Current Staff's Favorite Plant

Our featured plant: Calluna vulgaris ‘Firefly’

A sprightly spring prelude, Fetching February flowers and foliage!

Shrubs for a sprightly spring prelude...

The dainty late winter blossoms of the following deciduous shrubs are a hopeful signal that spring is around the corner. Corylopsis pauciflora offers dangling fragrant primrose-yellow blooms amid graceful branches, while the Flowering Currant produces long-lasting richly colored flowers followed by bird-friendly berries. 

In the realm of evergreen shrubs, Calluna vulgaris ‘Firefly’ celebrates some of the most vibrant brick-red foliage among the species. Dusted in blue, The Dwarf Port Orford Cedar’s finely dissected gray-green needle-like leaves sculpt a dense slow-growing mound of artfully cascading branches. Both shrubs furnish a deer-resistant small-statured year-round presence that appreciates adequately moist, somewhat acidic niches.

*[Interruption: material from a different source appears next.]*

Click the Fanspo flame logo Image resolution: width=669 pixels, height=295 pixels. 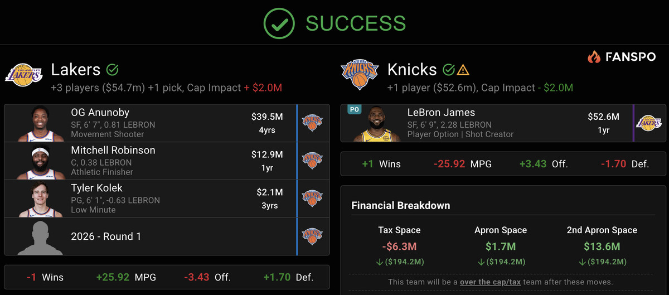coord(594,57)
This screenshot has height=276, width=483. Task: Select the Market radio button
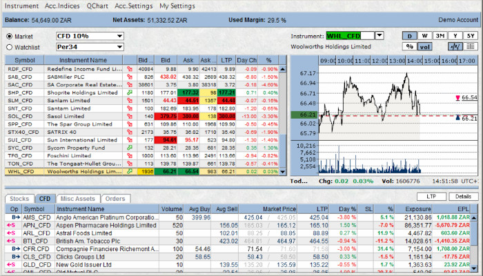(x=10, y=36)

Fetching February flowers and foliage...

While the blooms of Teucrium, Correa and many Hellebores open in January, they're still dressing up our garden in February. A handful of Brunnera flowers peek out by the middle of the month against a backdrop of welcome unfurling foliage. Of course, once the dazzling pendulous Corydalis flowers appear they tend to steal the show. We hope you'll be smitten by at least one or perhaps many of the plants that we featured in this newsletter.

All of us plant wranglers at the nursery, along with Boobah, our wee greeter and self-appointed nursery manager, and shy kitty, Parker, wish you countless happy hours digging in a garden of your own!